> _DIRECTION_:
Copy out everything in the listing from the line containing "shield (246, 647)" down to the line containing "Fuel (606, 473)", both included, keeping each word and shifting every coordinate value up by 6.

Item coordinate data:
┄┄┄┄┄┄

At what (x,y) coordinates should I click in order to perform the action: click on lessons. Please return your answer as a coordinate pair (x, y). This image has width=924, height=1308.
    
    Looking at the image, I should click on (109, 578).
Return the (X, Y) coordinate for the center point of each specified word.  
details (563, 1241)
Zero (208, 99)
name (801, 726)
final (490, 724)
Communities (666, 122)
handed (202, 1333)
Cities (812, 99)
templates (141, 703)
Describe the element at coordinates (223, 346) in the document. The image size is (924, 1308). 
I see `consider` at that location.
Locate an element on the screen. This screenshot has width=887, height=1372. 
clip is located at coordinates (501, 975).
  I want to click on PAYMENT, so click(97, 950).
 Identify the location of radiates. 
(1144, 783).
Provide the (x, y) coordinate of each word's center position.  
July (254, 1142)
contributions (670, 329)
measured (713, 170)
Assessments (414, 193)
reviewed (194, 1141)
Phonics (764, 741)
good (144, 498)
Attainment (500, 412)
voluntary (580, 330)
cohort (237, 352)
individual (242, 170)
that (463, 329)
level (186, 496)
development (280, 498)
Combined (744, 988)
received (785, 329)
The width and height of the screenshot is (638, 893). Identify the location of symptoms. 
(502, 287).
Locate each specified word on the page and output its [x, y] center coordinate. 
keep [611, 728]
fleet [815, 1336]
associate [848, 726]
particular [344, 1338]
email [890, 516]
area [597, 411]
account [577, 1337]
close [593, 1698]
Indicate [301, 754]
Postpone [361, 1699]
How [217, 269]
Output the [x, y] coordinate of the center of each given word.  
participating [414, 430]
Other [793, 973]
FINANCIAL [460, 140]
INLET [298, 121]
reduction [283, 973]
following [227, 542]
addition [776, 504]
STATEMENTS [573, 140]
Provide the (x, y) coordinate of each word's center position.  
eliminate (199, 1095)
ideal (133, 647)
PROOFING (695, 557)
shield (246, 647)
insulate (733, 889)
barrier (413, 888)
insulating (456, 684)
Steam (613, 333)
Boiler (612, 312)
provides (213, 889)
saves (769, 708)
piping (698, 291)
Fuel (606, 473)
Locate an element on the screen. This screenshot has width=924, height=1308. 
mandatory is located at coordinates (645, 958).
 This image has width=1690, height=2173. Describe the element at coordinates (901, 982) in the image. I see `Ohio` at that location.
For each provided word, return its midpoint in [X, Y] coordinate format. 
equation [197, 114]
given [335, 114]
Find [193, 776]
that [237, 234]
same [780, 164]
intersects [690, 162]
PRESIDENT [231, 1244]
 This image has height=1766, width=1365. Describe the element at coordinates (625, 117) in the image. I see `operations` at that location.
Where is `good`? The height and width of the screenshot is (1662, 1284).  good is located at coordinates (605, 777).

┄┄┄┄┄┄

> _FINISHED EXERCISE_:
shield (252, 653)
insulate (739, 895)
barrier (419, 894)
insulating (462, 690)
Steam (619, 339)
Boiler (618, 318)
provides (219, 895)
saves (775, 714)
piping (704, 297)
Fuel (612, 479)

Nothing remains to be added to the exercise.